The Earth originated about 4.5 billion years ago, where life arose 3.8 billion years ago: it occurred 700 million years after the formation of our planet and almost 10 billion years after the Big Bang.
Siegel also emphasizes that life could not originate immediately after the emergence of the universe, but that it did not take those 10 billion years to emerge for the first time.
In fact, it could have arisen much earlier, a few hundred million years after the Big Bang, Siegel calculates. Other estimates, made by Swedish astronomer René Liseau, they aim that the first life could have appeared when the universe was less than 100 million years old.
Famed Harvard astronomer Avi Loeb goes even further: esteem that the first form of life could arise only about 50 million years after the Big Bang, when the first stars developed stellar nucleosynthesis: fusion of hydrogen into helium and then into carbon. Carbon and other elements formed by this process are essential for life.
Loeb adds something no less surprising: life could also arise in the future, without any direct relationship with Earth, on planets that orbit around dwarf stars, such as Proxima Centauri, located only 4.22 light years from us.
Related Topic: Life Could Be Everywhere in the UniverseRelated Topic: Life Could Be Everywhere in the Universe
Question of galaxies
Question of galaxies In any case, it is assumed that in the most remote past there were opportunities for life in the centers of the oldest galaxies.
The oldest known galaxy formed 400 million years after the Big Bang, when only three percent of the entire universe existed. It can be considered a temporary reference to the appearance of life, about 9 billion years before it arose on Earth.
Even today we see huge amounts of complex organic molecules in the space around the centers of the Milky Way’s galaxies (about 5,000), or in the environments where future stars are forming.

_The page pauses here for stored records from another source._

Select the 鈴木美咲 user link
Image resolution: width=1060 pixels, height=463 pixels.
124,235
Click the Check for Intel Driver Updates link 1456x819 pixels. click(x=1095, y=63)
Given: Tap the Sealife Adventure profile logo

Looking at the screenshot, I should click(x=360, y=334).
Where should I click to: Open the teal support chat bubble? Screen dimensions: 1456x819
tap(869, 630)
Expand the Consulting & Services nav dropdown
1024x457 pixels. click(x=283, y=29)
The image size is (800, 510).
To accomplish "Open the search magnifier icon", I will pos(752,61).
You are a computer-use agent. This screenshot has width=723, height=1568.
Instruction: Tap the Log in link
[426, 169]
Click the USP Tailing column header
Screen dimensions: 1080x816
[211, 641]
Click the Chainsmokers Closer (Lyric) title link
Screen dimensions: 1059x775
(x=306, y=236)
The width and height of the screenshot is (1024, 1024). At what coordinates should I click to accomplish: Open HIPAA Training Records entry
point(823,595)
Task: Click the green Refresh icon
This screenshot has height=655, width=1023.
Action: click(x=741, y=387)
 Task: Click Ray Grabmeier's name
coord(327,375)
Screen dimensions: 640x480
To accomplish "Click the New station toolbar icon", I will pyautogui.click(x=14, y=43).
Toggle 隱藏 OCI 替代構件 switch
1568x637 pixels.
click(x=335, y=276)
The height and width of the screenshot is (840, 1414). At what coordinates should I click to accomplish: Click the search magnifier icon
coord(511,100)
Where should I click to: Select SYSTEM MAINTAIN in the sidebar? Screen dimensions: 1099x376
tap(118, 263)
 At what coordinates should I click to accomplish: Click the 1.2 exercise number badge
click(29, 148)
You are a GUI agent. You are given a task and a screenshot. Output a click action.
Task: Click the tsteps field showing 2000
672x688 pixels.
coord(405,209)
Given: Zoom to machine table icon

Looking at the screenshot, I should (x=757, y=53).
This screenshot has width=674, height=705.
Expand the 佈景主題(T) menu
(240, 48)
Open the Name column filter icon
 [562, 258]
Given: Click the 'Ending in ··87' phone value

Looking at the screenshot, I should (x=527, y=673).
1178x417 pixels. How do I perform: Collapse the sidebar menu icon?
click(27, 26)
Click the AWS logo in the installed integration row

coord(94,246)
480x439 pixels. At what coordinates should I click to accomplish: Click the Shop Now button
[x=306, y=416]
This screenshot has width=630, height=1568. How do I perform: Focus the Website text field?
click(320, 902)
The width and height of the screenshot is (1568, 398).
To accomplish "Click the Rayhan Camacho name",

We assume that these complex organic molecules, precursors of life, are also in galaxies that are beyond the Milky Way (about two billion), but we have more technical difficulties to recognize them.
Another factor to take into account: although we take for granted that water is the only liquid that can sustain life, we cannot rule out that in the early universe there could be other liquids that may be capable of hosting it.
Loeb points out in this regard that, after the first stars were formed, they could exist in the universe other liquids that maybe could be favorable for some kind of life.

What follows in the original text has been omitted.